かつて、魔法は一部の貴族と選ばれた魔法師のみが扱う、支配と戦争の道具だった。
それが今では、子どもが遊びに使い、街の清掃装置が魔法式で動いている。
「………………」
胸の奥に、わずかな震えが走る。
私が望んだ理想。あの時、否定され、拒絶され、封じられた思想が──
こんなにも、自然に根づいている。
(……理想が、実現されたのですか。私を否定した世界が)
言葉にはしなかった。

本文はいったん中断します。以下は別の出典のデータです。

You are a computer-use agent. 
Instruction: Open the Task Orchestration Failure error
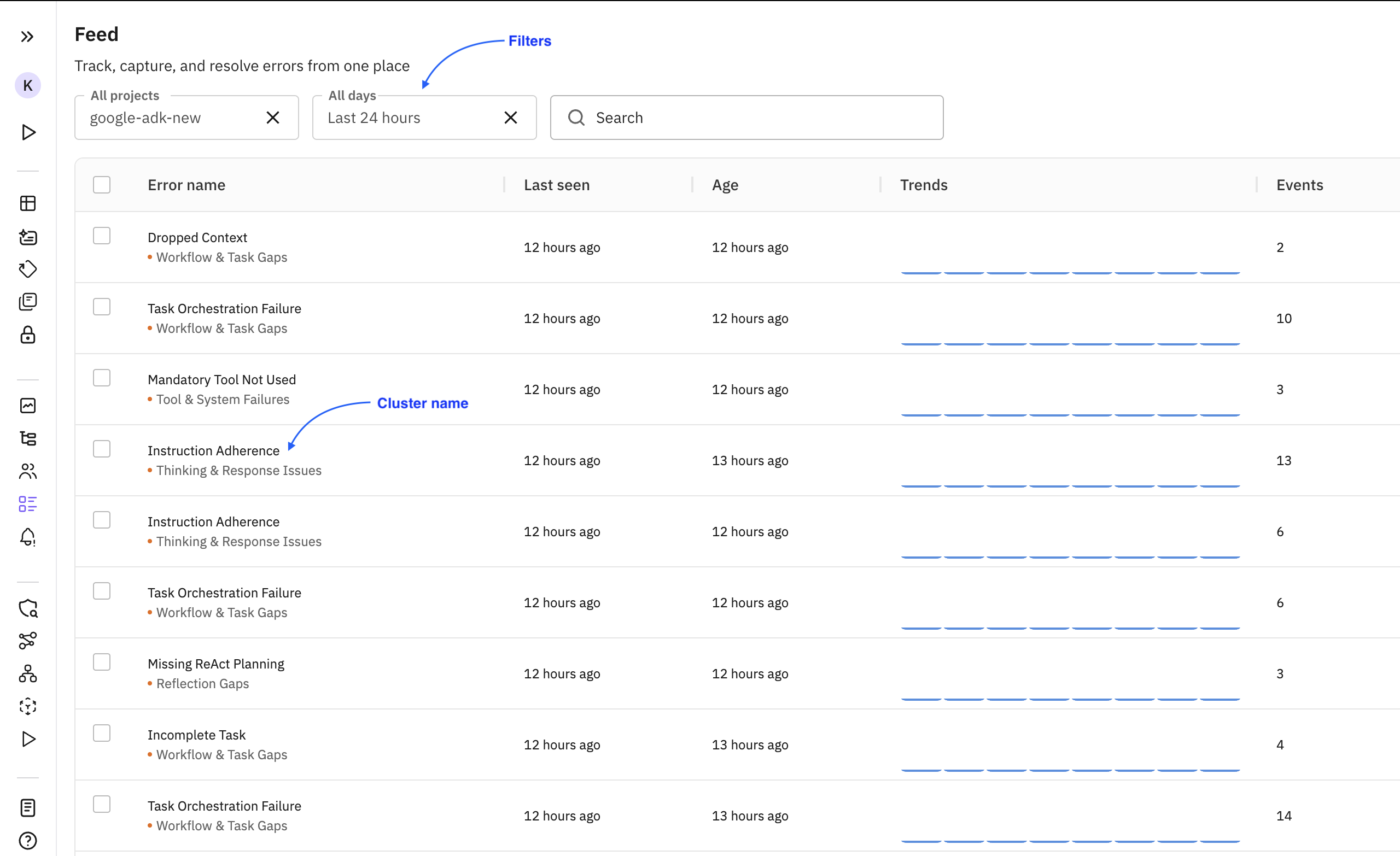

けれど、心の中でそっと問いかける。
通りの先には、魔法式の発光看板が設置されていた。
案内板には、「市営魔法案内機」「ようこそアルマ=リード都市へ」の文字。
(都市……ということは、ここはひとつの拠点なのでしょうね。魔力の流れが集まっています)

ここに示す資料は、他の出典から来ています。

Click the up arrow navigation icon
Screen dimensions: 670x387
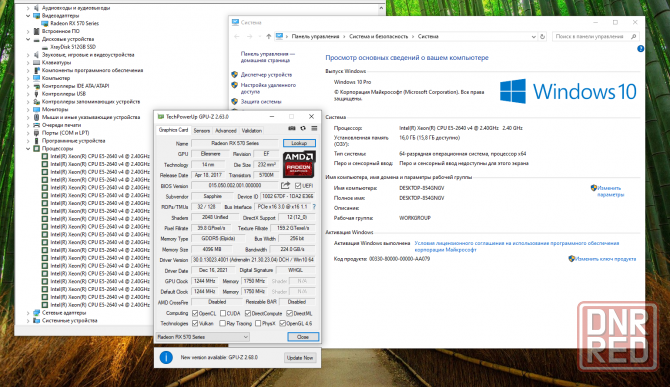(268, 37)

ふと、掲示板のようなパネルに映し出されている日付を見ると、魔法歴5025年と記されている。
私の時代から約四千年も経っていることがわかる。
(そうですか……そんなに長い年月が流れたのですね……)
私は静かに歩き出す。
誰の視線も、気に留める様子はなかった。
この世界の人々にとって、私の姿も、装いも、珍しくないのだろうか。
(便利、ですね……けれど)
その先の道すがら、魔法式の飲料販売機が、煌々と輝いていた。
中には瓶詰めの液体。強化剤か、魔力活性飲料のようだ。パネルには、数列の数字と、通貨単位らしき記号。
「……これが、通貨……?」
私は足を止め、軽く指を伸ばしかけたが──すぐに手を引いた。
私の手の中には、何もない。
(……そもそも、私はこの世界の通貨を持っていない)
ふと、疑問が胸に浮かんだ。
(この時代で、私は……どうやって、生きていけばいいのでしょう?)
それが、旅の第一の壁となった。
* * *
私はさらに街を歩いた。
すれ違う人々は皆、手に小さな板のような装置を持ち、指先で触れるたび、光が走っていた。

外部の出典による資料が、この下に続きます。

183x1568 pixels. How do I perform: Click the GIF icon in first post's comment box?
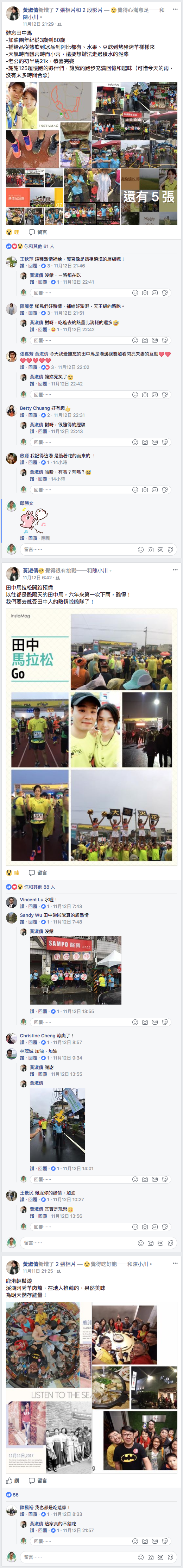pos(160,550)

簡易魔法端末。音声のやり取りや位置の確認、取引などができるように見える。
魔法がこれほど高度かつ実用的に使われているとは、想像していなかった。
(魔法というものが……ここまで道具として定着しているのですね)
驚きはあっても、もはや戸惑いはなかった。
けれど──
「……お嬢さん、買わないのかい?」
私は声をかけられて、顔を上げた。
そこには、小さな屋台があった。
焼きたての菓子パンのような香りが漂ってくる。
声をかけてきたのは、白髪まじりの初老の男性だった。にこにこと優しげな笑みを浮かべている。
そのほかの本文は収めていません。